Many-body localization from a one-particle perspective in the disordered 1D Bose-Hubbard model

TL;DR

This study investigates many-body localization in a disordered 1D Bose-Hubbard model by analyzing single-particle properties, revealing how natural orbitals and density distributions signal the ergodic-MBL transition, with implications for experimental detection.

Contribution

It introduces a novel single-particle perspective to characterize Fock-space localization in the Bose-Hubbard model, linking natural orbitals and density distributions to the MBL transition.

Findings

Natural orbitals are extended in the ergodic phase and localized in the MBL phase.

Distributions of natural orbital occupations serve as measures of Fock-space localization.

Density distributions provide a one-particle observable for detecting the ergodic-MBL transition.

Abstract

We numerically investigate 1D Bose-Hubbard chains with onsite disorder by means of exact diagonalization.
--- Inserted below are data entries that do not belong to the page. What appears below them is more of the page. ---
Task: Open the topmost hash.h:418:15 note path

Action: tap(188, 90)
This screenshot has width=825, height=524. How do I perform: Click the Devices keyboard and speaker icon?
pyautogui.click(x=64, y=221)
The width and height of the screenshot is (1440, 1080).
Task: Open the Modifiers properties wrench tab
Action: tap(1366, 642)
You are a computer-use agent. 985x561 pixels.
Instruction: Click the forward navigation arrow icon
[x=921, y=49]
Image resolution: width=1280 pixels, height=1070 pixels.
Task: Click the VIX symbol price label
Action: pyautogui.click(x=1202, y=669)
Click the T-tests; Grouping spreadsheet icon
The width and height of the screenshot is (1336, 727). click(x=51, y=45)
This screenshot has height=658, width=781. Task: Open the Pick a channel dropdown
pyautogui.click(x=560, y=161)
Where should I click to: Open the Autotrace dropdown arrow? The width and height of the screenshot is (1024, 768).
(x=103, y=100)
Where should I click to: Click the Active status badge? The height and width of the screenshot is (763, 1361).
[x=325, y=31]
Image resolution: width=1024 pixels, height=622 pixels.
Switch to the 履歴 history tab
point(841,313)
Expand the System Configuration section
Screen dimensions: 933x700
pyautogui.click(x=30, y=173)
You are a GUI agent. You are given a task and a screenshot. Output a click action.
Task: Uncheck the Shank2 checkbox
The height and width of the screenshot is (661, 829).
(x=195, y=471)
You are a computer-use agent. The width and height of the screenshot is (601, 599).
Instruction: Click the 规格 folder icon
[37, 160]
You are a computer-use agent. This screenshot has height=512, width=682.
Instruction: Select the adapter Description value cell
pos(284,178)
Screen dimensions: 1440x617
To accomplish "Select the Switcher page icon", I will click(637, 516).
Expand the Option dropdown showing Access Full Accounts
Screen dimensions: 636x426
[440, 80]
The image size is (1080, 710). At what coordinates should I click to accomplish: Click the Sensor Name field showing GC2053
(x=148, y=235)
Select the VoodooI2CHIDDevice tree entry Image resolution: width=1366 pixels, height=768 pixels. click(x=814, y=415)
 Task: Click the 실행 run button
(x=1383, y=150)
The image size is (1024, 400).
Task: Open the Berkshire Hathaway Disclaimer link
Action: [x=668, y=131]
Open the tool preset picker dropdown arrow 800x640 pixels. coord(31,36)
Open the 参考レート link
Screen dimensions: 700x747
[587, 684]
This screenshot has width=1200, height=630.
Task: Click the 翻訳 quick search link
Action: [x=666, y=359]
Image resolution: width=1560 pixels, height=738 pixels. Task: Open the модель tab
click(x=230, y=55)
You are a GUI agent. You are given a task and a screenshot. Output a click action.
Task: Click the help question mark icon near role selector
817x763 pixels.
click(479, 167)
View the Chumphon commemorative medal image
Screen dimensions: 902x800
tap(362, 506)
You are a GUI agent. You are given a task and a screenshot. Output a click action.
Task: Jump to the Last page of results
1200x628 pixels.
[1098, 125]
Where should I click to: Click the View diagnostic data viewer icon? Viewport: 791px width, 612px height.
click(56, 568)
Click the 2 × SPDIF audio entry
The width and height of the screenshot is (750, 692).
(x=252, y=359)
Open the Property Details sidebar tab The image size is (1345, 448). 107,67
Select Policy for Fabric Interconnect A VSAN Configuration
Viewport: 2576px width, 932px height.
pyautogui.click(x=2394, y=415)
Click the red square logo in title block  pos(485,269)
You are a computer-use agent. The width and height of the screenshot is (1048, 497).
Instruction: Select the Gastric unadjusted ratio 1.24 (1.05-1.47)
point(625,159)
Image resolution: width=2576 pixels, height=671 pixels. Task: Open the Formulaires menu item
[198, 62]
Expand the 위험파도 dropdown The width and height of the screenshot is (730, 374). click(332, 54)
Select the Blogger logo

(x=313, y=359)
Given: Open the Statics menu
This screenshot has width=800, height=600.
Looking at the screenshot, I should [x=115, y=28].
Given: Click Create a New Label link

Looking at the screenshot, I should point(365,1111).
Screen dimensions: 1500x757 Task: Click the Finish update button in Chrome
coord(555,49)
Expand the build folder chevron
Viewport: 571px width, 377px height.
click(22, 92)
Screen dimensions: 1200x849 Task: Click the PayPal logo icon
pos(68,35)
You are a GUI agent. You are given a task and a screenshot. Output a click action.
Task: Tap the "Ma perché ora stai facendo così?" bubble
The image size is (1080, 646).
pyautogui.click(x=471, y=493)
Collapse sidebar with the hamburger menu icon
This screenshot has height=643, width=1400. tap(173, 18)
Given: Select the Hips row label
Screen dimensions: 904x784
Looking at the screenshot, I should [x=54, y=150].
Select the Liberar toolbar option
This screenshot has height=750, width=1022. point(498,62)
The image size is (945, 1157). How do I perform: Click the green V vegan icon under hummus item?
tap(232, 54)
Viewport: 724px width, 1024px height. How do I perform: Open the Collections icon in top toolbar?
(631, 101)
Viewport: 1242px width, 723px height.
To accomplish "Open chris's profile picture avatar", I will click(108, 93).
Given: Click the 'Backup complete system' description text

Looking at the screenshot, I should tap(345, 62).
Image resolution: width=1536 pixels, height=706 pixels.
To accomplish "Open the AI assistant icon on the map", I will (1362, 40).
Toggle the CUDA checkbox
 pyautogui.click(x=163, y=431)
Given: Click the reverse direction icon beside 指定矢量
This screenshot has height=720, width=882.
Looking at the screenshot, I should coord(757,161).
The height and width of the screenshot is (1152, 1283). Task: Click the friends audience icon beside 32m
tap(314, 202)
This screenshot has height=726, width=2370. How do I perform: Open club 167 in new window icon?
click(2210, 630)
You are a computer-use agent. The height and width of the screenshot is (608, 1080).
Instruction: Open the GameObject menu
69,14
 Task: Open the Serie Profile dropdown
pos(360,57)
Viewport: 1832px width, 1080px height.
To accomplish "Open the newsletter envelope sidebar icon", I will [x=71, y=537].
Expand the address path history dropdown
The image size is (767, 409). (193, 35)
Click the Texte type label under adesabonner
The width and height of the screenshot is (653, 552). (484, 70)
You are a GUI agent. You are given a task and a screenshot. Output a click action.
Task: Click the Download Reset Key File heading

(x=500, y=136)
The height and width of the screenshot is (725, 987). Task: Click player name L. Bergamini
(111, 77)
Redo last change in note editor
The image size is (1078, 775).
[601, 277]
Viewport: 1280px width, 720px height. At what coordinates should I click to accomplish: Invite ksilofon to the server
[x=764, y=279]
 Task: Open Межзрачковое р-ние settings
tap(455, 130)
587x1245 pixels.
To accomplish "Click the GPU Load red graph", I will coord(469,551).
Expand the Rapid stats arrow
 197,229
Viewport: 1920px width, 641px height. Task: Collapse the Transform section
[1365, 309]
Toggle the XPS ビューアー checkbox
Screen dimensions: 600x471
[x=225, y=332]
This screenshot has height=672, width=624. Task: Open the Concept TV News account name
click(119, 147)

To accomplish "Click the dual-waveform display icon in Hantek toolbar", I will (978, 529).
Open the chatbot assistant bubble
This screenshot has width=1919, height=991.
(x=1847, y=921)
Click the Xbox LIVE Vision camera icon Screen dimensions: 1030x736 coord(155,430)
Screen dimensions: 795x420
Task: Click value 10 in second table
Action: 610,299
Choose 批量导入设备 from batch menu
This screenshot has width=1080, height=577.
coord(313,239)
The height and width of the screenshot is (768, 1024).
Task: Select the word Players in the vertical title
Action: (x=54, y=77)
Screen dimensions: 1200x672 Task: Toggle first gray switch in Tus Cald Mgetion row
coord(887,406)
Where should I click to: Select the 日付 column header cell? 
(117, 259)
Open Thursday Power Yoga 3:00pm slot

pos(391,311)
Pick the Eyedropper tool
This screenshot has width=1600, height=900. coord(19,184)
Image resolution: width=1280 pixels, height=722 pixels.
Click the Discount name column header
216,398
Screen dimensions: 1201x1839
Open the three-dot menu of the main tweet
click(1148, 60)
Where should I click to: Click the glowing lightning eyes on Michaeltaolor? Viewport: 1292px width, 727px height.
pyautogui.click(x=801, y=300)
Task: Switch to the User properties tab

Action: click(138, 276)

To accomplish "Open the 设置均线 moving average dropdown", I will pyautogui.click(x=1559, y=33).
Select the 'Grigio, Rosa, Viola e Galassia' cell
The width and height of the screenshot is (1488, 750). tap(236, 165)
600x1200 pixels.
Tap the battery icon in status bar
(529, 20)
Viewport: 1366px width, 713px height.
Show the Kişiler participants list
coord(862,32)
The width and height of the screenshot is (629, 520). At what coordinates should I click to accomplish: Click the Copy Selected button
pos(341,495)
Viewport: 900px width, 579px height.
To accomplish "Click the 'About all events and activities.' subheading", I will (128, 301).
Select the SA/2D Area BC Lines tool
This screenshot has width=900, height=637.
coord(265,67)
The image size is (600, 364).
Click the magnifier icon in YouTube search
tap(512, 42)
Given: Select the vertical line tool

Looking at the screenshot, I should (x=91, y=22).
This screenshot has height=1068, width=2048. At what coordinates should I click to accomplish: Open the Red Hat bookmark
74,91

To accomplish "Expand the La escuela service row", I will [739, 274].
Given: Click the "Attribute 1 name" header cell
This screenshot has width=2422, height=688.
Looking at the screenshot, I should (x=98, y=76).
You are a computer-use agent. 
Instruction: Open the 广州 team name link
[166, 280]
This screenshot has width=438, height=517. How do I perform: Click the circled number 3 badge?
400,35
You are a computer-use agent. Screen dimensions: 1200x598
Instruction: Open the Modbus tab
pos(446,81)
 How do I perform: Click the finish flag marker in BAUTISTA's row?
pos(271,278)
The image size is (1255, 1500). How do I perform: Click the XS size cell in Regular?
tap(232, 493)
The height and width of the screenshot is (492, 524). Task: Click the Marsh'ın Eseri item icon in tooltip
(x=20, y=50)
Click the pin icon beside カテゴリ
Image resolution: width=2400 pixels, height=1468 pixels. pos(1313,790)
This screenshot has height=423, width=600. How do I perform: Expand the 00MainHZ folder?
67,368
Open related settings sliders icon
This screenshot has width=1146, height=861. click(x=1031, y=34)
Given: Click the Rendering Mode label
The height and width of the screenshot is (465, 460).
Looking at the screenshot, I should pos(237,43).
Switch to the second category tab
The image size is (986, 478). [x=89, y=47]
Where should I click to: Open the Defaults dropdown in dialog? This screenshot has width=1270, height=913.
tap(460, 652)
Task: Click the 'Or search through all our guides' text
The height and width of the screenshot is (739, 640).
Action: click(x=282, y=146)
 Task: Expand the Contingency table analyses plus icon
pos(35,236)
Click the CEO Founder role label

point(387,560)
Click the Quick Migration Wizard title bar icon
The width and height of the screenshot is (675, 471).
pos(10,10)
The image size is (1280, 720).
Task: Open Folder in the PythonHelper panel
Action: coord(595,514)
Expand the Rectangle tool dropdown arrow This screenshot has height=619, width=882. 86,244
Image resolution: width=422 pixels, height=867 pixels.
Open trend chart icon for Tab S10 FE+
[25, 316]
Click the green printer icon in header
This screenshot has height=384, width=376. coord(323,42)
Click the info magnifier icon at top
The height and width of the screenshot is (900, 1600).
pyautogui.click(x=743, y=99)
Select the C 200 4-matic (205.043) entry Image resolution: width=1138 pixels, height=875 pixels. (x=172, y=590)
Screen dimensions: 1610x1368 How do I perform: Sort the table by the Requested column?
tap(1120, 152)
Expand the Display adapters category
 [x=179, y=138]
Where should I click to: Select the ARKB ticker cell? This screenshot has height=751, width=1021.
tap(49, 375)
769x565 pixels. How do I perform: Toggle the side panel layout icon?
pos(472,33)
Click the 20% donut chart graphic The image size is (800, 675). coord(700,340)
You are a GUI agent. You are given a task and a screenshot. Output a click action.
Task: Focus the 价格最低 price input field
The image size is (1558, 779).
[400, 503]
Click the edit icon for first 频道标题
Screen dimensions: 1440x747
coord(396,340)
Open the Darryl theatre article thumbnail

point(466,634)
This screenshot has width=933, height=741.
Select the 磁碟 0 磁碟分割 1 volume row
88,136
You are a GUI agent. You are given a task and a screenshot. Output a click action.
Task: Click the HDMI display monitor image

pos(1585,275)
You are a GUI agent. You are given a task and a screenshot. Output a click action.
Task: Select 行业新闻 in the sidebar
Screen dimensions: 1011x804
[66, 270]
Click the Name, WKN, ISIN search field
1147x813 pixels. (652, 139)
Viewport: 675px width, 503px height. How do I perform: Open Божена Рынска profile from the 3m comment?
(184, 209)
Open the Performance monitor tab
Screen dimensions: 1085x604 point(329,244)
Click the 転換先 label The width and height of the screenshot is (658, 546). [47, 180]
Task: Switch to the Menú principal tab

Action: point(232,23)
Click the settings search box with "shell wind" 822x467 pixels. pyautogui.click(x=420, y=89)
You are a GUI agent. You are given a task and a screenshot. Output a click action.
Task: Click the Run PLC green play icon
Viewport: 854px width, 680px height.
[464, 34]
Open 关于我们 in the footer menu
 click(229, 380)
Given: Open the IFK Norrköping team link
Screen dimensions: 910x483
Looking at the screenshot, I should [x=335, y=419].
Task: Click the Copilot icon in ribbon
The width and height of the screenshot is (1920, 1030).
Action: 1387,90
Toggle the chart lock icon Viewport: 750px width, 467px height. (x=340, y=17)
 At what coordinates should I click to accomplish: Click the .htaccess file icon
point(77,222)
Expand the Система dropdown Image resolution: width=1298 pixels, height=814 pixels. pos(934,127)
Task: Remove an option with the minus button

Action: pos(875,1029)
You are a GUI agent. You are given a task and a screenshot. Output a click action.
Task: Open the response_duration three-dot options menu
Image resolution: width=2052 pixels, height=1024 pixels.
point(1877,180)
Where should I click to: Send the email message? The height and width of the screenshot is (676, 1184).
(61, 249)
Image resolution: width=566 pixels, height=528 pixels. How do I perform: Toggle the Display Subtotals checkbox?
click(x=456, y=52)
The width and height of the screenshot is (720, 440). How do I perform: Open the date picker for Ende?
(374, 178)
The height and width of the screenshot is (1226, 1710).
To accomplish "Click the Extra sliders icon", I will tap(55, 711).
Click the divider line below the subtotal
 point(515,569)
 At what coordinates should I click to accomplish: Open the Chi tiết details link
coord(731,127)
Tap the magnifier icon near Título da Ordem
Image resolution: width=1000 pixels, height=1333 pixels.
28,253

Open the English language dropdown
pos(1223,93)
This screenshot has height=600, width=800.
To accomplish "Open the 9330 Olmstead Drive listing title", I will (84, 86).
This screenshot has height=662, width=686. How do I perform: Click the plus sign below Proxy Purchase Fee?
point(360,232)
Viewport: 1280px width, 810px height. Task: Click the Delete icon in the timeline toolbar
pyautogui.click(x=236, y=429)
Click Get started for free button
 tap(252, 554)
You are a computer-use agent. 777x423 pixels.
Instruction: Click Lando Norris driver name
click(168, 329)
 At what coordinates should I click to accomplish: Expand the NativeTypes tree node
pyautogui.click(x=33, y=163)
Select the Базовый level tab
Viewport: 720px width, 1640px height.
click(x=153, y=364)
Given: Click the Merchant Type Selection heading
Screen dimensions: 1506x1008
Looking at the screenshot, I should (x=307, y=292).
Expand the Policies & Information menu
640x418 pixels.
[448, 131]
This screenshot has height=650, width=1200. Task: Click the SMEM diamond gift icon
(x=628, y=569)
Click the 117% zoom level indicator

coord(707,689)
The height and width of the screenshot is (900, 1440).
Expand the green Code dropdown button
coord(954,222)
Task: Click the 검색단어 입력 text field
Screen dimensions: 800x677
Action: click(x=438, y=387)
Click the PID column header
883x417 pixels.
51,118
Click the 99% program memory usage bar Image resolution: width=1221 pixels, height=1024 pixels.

A primary focus of our work is on characterizing Fock-space localization in this model from the single-particle perspective. For this purpose, we compute the one-particle density matrix (OPDM) in many-body eigenstates. We show that the natural orbitals (the eigenstates of the OPDM) are extended in the ergodic phase and real-space localized when one enters into the MBL phase. Furthermore, the distributions of occupations of the natural orbitals can be used as measures of Fock-space localization in the respective basis. Consistent with previous studies, we observe signatures of a transition from the ergodic to the many-body localized (MBL) regime when increasing the disorder strength. We further demonstrate that Fock-space localization, albeit weaker, is also evidently present in the distribution of the physical densities in the MBL regime, both for soft- and hardcore bosons. Moreover, the full distribution of the densities of the physical particles provides a one-particle measure for the detection of the ergodic-MBL transition which could be directly accessed in experiments with ultra-cold gases.